君のせい


僕の受験勉強を邪魔にしないようにとデートの回数が減ってきた最近。
外は少し肌寒く、紅葉も色づいてきている。
今日は勉強を教えてほしい、という理由を付けて部屋に呼んだ。正直それは建前だったけれど、意外と教え上手な先輩のおかげで黙々と勉強を進めてしまった。……久しぶりに会えたっていうのに。

「わ、」

ふと横を見れば、かなり近くにあった先輩の顔に間の抜けた声が漏れる。その距離を認識した途端、顔に熱が集まるのがわかった。
視線が絡み合ったあと一瞬ぽかんとした顔をしてから、くすりと笑った先輩に僕はどこか悔しさを覚える。
どうして君はいつもそう、余裕なの。
1つしか歳は変わらないはずなのに、その1年が僕にとってはとても大きく感じてならない。追いつきたくても追いつけない差に、焦ったってしょうがないと頭では分かっていても心をコントロールするのが困難だ。

「一紀くん?」
「な、なに!?」

突然、額を指でつつかれて軽く後ずさる。
そんな僕の様子にまた一つ微笑みながら「眉間に皺寄ってるよ」と自分の眉間をトントン、と指して言う。気付かないうちに顔に力が入ってしまっていたらしい。
「問題、難しかった?」となんとも見当違いなことを宣う先輩が少し癪に触り、緩んだはずの顔の筋肉がまた強ばる。
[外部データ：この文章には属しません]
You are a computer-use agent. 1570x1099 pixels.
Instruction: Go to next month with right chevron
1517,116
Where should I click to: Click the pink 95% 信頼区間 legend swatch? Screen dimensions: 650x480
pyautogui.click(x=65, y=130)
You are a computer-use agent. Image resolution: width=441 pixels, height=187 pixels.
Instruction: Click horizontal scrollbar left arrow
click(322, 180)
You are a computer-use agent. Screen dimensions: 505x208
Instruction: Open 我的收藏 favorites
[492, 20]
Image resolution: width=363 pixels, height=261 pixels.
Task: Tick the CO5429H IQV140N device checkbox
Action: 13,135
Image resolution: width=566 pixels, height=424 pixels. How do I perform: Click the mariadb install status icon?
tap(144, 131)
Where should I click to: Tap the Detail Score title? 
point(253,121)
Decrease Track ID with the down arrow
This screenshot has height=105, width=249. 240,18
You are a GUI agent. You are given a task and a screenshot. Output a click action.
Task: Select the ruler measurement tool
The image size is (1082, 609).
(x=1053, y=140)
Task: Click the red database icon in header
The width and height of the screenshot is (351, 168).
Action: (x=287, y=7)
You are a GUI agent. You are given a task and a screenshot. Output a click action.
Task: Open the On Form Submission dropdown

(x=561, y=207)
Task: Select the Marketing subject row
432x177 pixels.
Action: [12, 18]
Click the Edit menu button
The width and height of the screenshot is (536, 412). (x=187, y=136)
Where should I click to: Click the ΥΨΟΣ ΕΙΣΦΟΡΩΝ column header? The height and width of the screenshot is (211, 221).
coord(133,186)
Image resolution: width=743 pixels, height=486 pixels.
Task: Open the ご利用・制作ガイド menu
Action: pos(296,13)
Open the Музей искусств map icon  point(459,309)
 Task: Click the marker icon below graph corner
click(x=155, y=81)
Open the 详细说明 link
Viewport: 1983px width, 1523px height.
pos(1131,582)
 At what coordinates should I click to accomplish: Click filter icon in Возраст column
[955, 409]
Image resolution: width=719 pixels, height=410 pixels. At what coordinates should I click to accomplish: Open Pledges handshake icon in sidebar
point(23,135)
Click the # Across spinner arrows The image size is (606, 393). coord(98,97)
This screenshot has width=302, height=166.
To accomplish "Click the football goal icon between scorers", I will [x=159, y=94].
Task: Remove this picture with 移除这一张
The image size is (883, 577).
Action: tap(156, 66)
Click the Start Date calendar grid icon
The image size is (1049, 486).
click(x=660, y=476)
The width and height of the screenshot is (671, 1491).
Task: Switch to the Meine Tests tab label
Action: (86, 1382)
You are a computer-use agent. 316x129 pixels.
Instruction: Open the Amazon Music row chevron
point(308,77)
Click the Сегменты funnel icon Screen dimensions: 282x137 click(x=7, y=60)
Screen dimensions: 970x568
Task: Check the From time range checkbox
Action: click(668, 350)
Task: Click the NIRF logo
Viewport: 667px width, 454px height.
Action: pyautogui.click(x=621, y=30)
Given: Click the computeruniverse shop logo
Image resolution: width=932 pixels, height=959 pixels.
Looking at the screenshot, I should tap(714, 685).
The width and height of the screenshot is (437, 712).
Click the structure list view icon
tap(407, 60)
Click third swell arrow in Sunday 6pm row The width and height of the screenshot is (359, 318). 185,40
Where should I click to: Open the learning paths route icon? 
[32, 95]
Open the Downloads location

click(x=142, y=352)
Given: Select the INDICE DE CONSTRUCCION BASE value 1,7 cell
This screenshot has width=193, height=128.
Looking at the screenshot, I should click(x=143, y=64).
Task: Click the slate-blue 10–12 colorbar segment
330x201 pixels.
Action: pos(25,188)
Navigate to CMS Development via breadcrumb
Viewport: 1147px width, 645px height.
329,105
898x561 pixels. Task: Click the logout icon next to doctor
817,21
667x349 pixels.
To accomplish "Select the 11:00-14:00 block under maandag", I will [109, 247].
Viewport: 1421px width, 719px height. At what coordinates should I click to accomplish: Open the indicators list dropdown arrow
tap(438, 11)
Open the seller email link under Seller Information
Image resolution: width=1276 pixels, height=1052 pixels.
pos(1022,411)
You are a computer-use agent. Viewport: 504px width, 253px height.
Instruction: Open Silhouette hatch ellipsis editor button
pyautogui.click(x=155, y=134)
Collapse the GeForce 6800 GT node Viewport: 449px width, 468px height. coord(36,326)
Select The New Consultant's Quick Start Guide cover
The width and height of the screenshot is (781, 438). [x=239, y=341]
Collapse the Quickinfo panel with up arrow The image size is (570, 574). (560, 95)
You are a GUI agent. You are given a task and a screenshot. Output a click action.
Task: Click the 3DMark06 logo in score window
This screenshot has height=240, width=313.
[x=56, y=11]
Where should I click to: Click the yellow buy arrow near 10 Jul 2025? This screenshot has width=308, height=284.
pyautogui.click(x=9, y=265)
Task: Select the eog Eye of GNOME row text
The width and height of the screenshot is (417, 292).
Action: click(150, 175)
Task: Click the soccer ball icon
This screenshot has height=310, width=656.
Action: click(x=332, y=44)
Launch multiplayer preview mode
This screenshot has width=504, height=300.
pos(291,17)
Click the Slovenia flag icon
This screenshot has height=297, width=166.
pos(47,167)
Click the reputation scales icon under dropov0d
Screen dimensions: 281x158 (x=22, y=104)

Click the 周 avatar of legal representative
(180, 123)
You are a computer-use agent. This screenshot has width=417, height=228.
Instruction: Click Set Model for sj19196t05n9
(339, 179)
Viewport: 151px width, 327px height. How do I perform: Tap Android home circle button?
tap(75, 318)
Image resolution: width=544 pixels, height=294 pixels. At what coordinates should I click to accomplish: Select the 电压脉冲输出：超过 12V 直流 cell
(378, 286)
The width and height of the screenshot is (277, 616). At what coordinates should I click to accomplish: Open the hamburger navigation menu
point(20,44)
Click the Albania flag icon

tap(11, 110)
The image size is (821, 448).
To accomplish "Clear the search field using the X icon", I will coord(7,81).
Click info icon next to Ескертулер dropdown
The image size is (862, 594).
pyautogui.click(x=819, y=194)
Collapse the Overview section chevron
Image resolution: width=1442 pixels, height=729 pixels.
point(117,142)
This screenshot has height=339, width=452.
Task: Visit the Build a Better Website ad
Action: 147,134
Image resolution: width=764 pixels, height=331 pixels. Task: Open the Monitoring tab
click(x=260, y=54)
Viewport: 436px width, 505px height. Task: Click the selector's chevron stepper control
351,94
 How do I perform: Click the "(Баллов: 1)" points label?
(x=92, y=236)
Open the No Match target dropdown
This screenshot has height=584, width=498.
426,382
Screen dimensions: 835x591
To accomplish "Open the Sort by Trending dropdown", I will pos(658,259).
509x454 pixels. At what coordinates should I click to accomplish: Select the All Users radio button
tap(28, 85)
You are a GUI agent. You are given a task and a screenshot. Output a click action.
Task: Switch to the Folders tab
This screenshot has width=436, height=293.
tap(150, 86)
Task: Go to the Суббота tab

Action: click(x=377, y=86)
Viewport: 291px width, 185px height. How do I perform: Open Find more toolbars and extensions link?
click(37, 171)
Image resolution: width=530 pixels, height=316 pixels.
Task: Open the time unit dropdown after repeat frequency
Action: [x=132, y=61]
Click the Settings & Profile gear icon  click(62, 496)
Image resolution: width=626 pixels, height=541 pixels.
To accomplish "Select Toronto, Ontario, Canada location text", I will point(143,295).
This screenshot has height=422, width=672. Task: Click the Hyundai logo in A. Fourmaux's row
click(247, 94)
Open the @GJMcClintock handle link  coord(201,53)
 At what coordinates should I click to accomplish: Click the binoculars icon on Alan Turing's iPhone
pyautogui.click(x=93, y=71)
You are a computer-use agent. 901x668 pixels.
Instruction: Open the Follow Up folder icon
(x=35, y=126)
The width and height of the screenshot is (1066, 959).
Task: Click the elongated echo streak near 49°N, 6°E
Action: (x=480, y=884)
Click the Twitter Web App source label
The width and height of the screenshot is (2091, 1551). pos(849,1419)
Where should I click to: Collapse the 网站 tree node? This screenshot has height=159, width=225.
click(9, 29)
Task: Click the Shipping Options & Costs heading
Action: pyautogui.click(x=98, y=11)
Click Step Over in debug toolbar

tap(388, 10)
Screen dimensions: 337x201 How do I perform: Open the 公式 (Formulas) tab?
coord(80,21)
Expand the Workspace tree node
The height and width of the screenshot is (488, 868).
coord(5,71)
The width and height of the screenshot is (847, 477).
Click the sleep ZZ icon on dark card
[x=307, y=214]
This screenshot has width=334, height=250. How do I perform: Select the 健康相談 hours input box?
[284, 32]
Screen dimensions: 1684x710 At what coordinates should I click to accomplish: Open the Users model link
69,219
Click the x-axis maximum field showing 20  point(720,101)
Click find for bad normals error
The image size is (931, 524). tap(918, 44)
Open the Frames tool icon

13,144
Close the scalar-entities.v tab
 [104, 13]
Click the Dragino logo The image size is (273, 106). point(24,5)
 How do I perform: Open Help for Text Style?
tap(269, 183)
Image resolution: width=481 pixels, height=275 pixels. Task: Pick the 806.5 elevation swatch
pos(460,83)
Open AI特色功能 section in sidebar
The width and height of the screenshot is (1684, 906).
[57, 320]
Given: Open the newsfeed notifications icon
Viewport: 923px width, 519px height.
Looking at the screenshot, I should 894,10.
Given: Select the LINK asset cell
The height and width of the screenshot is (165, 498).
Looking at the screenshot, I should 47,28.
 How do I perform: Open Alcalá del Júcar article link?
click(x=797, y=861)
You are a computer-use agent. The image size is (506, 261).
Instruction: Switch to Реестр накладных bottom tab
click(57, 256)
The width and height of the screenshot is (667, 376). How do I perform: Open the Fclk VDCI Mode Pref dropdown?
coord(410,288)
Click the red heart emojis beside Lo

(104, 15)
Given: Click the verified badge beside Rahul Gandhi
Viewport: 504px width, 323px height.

これは意図的なもの。
ムキになる自分に嫌気が差しつつも、何も分かってないこの先輩に教えてやらなければならない。
ぐい、と先輩の肩をこちらに寄せれば、バランスを崩して僕の胸に飛び込んでくる。突然のことに目をぱちくりとさせてこちらを見つめてくる先輩の顔は、さっきよりもさらにもう一段近くて怯みそうになったけれど、どうにか堪えて小さな耳に手を添わせた。じわじわと朱に染まっていく目の前の顔に勝ち誇ったような気分になる。
でもまぁ、自分の顔も同じように赤いだろうから、何も勝ち誇れるようなことはないのだけど。

「い、のりくん……?」
「君のせい」
「へ?」
「僕がこんな顔になるのも、こんな気持ちになるのも、全部全部、君のせいだから」

鈍くても頭のいい先輩なら、ここまで言えば分かるでしょう?
額を合わせて「分かった?」と問えば「ふぇ」とか「あう」とか、よく分からない言葉を発しながら視線を彷徨わせる。その様子に今度は僕がくすりと笑う番だった。
細い腰に腕を回し、そのままごろりと自分の背中から寝転がる。シャツの胸元をぎゅうと握りしめてきた君の額に、そっとキスを落としてみる。

少し休憩にしよう。勉強して疲れた頭には糖分が必要だ。